Contract vs. Permanent Employment

We often see qualified candidates turn down attractive and lucrative contract employment opportunities while they spend months looking for the perceived stability of permanent employment. It is important to separate a short-term project based contract assignment (specified duration) versus an indefinite long term multi-year contract; this discussion deals with the latter. It is a common practice in large corporations to classify certain positions as contract, not because it has a limited duration, but due to overhead cost allocation or a “try before you buy” policy. The accounting of employees is significantly different for contract personnel, the most important being the allocation of costs that a division or department has to absorb when hiring an employee as opposed to a contractor. A significant portion of these assignments eventually turn into permanent job offers within the first year or two.

The fact that our dynamic industry offers constant technological enhancements combined with comparatively short product life-cycles lead us to the key (and often most overlooked) benefit of contract employment; the ability to keep your skills current which is especially crucial for technology professionals. If a company is slow to implement new technology, its employees are often less marketable as they have not had the opportunity to work with new or emerging technologies.

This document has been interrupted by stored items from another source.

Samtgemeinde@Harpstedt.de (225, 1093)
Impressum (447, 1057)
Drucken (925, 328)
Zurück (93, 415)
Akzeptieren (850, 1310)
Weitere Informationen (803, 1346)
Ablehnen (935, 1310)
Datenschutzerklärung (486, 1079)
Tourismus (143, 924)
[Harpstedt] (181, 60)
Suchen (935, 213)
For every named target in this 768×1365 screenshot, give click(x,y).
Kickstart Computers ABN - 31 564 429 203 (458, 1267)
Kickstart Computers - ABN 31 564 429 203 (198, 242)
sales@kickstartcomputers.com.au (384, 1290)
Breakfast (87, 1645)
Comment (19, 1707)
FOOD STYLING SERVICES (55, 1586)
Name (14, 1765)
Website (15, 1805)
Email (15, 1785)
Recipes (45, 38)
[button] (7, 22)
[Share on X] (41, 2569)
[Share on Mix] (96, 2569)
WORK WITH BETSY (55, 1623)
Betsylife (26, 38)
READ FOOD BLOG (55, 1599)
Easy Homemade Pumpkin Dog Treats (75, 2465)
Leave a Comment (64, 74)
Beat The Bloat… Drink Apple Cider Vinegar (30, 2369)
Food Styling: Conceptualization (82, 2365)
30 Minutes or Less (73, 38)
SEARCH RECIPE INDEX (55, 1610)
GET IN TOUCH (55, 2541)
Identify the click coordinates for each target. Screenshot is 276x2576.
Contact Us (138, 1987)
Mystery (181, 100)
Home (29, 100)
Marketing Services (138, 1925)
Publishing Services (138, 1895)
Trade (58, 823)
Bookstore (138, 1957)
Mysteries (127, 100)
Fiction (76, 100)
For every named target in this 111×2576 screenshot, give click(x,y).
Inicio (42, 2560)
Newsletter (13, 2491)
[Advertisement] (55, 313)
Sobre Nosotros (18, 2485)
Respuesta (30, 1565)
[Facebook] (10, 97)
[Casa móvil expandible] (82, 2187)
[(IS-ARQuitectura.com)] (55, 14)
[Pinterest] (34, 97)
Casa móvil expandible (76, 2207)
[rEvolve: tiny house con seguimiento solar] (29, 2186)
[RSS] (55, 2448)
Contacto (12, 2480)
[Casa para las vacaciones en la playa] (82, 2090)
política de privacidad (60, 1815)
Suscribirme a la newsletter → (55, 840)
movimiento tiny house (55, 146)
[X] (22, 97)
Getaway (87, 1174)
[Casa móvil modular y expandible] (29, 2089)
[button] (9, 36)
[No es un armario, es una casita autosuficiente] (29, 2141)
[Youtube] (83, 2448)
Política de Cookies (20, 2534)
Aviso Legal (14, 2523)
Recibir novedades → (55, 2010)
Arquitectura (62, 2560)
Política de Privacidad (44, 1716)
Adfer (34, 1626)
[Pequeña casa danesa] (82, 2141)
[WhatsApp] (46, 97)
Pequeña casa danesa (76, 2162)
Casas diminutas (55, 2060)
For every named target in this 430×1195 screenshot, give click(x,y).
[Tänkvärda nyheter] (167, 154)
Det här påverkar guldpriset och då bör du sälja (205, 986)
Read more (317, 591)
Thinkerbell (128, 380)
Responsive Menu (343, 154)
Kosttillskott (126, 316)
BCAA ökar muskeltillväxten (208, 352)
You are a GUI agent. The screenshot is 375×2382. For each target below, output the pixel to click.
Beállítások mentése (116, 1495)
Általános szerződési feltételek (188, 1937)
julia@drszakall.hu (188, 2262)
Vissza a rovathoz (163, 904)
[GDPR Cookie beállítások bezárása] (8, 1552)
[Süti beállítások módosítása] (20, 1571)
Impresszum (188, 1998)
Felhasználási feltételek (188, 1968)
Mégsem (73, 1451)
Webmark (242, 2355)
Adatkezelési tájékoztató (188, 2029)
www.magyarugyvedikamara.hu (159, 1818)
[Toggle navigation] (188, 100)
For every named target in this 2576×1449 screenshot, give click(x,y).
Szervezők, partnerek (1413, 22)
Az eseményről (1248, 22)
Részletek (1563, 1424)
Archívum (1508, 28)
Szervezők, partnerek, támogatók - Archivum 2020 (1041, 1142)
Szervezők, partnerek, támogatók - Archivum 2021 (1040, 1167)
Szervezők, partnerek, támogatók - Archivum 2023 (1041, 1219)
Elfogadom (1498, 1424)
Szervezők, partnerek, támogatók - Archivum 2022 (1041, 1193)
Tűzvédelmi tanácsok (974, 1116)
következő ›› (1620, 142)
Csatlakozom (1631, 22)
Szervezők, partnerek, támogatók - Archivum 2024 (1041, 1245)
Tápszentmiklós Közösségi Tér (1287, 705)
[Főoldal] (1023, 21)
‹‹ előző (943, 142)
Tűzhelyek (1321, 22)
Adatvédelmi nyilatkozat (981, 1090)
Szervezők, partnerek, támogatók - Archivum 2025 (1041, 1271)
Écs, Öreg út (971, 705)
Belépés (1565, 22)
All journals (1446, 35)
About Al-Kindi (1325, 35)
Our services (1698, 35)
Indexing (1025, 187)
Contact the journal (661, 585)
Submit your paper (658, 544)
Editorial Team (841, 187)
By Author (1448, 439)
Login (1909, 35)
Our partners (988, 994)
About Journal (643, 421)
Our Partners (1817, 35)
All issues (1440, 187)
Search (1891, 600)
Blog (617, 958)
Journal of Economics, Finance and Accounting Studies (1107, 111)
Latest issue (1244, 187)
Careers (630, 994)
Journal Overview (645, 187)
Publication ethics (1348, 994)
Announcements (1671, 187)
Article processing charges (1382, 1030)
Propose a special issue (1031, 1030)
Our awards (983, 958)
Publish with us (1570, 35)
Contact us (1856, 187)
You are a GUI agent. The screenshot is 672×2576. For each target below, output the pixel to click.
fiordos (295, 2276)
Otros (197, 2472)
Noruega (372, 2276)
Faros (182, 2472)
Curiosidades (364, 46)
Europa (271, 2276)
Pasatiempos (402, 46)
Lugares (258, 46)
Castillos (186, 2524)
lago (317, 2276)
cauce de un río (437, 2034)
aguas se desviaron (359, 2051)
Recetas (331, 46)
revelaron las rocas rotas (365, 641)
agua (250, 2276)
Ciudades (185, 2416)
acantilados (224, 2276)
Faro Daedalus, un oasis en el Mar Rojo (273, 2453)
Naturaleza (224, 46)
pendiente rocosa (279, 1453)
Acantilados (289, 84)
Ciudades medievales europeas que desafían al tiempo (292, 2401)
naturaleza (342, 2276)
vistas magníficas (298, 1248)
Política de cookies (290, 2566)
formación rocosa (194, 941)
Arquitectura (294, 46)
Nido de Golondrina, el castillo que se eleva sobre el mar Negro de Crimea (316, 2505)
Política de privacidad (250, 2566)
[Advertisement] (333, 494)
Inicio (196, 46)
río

However, contract jobs are obviously not for everyone. The need for health benefits that you could not otherwise obtain on your own is the most crucial reason to seek permanent employment. If you have access to health benefits through a spouse’s employer or under the Affordable Care Act, then this is not an issue. Individual health policies, barring any critical health issues or pre-existing conditions, can be easily obtained through premier insurance carriers such as Blue Cross or Aetna. Loss of paid vacations and holidays is more than made up by the 20-30% increase in compensation afforded to temporary workers. Thinking in terms of your long-term career goals, a contract opportunity often provides a better path to upgrade your skills or have a high-profile employer on your resume that you may otherwise not have.